Copy out the records below, replacing "chevron" with "arrow" and leaving every other part unchanged. Omit the pictures from your answer.

** begin Record excerpts **

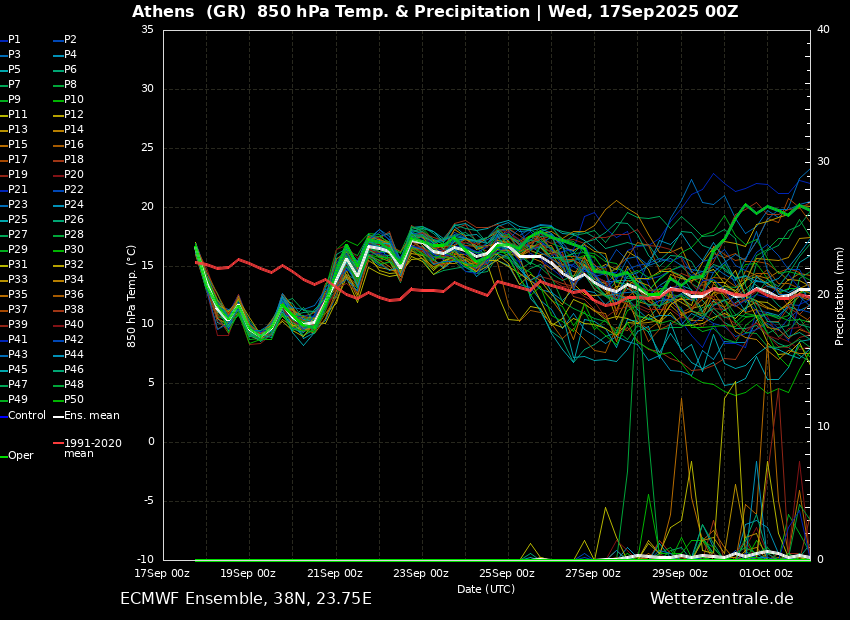Click the 21Sep 00z date tick label
850x620 pixels.
click(335, 573)
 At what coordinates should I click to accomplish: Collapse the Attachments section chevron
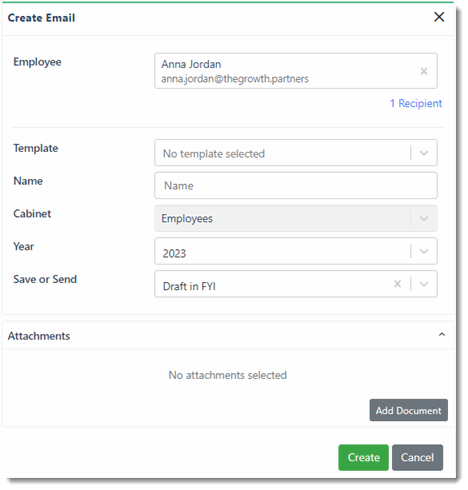coord(442,335)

** end Record excerpts **

> _Output below_:
Click the 21Sep 00z date tick label
850x620 pixels.
click(335, 573)
 At what coordinates should I click to accomplish: Collapse the Attachments section arrow
coord(442,335)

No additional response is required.